## [Given request]
Copy the rows from the line containing "Given: Pick the Color picker eyedropper tool" through the end of the rows, reproducing each line verbatim. Leave the pictures out of your copy.
** begin Data to process **
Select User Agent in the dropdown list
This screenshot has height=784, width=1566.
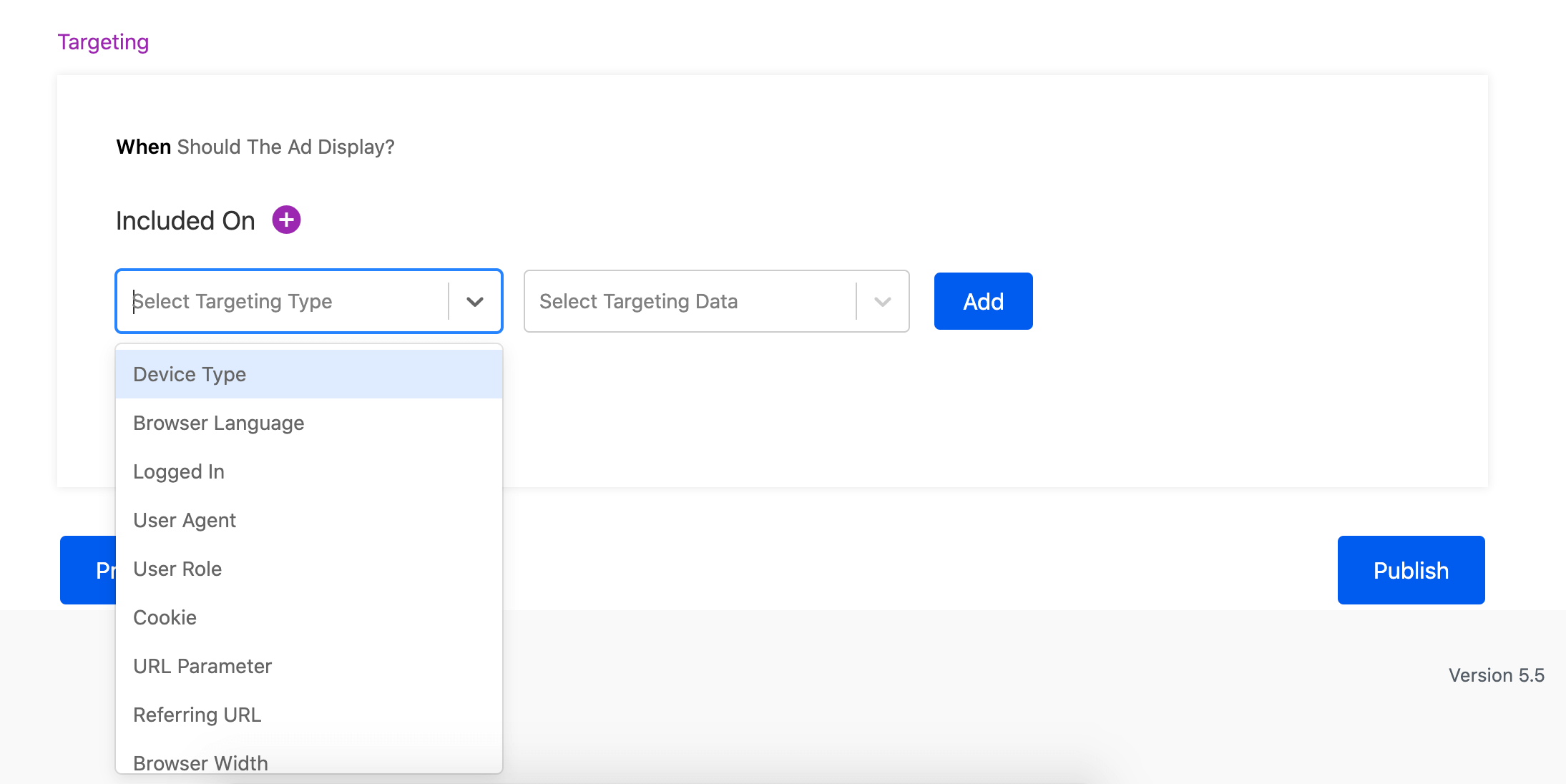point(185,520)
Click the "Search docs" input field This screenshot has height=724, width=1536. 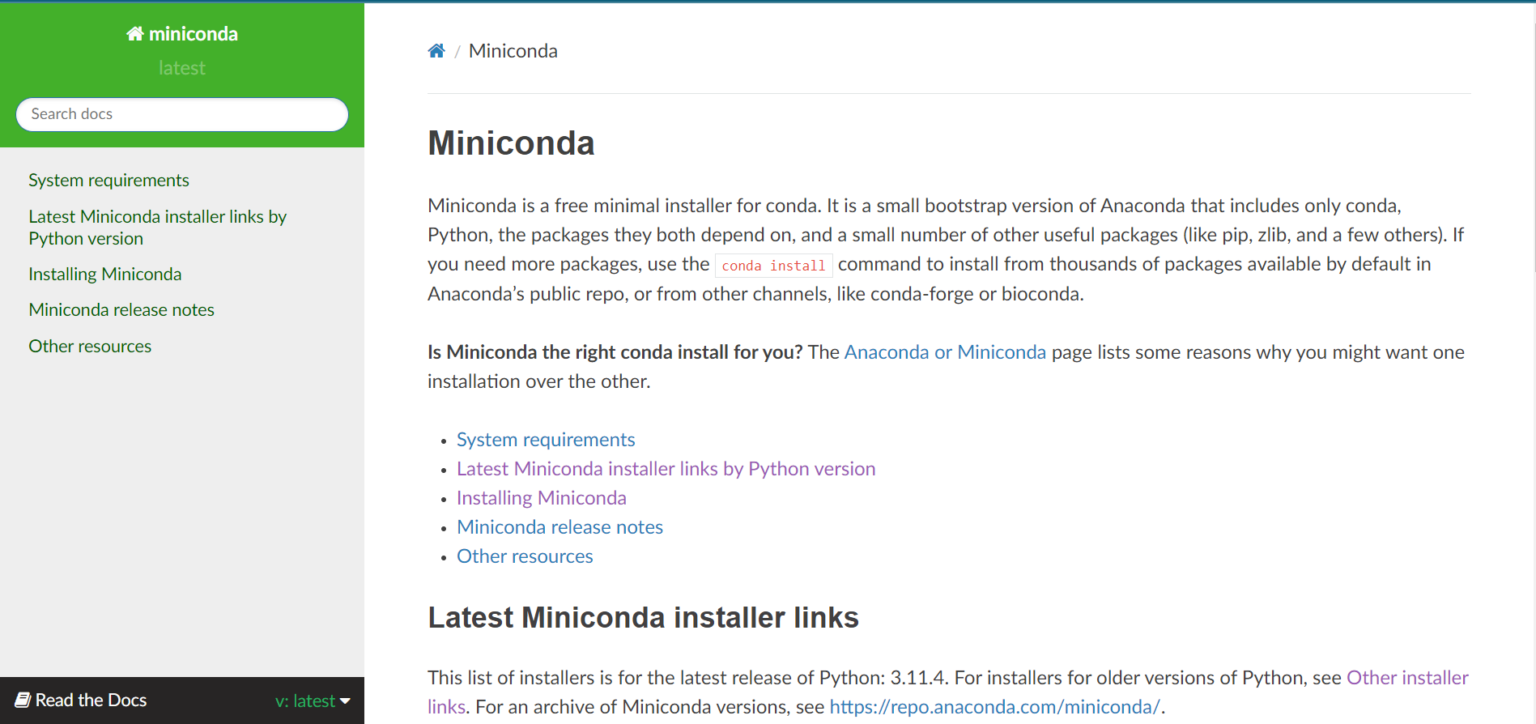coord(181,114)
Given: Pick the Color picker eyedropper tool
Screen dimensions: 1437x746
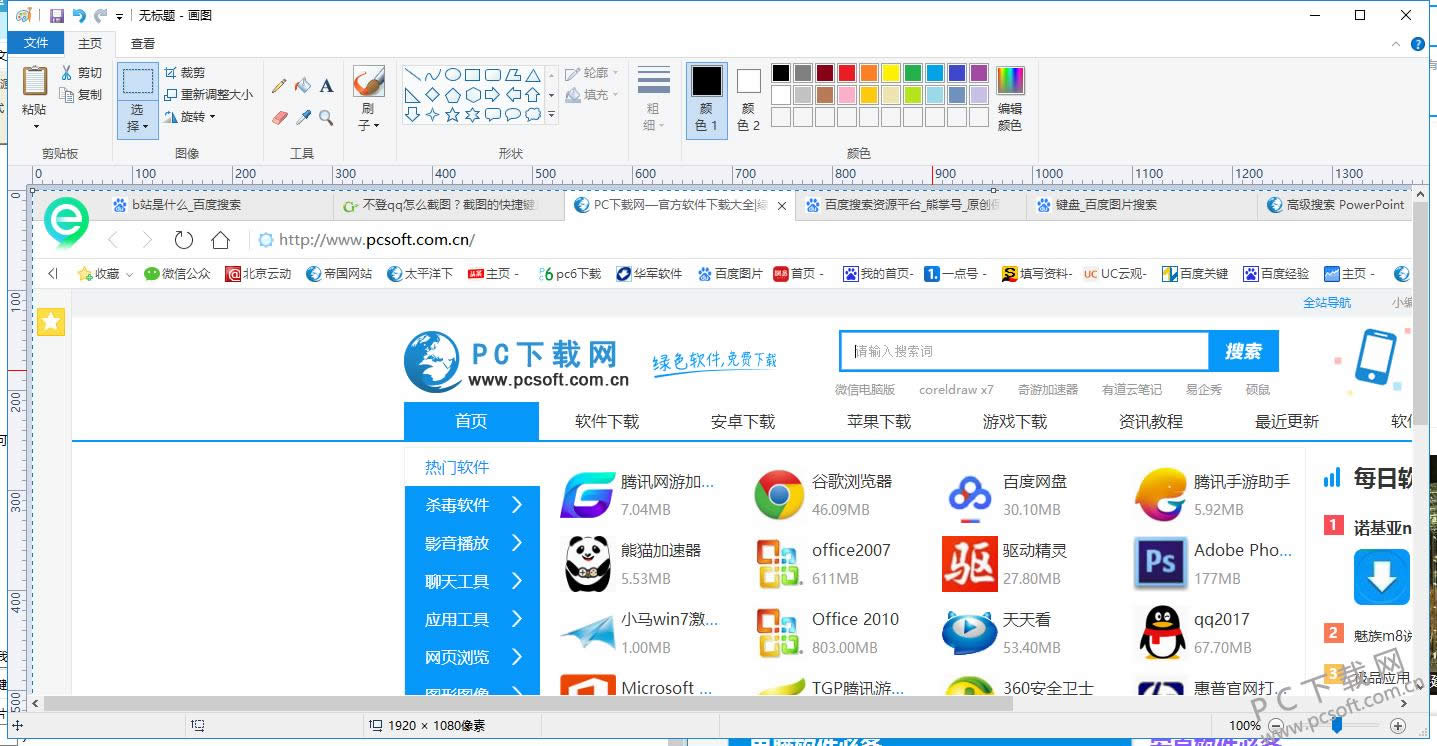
** end Data to process **
## [Answer to the exercise]
Given: Pick the Color picker eyedropper tool
Screen dimensions: 1437x746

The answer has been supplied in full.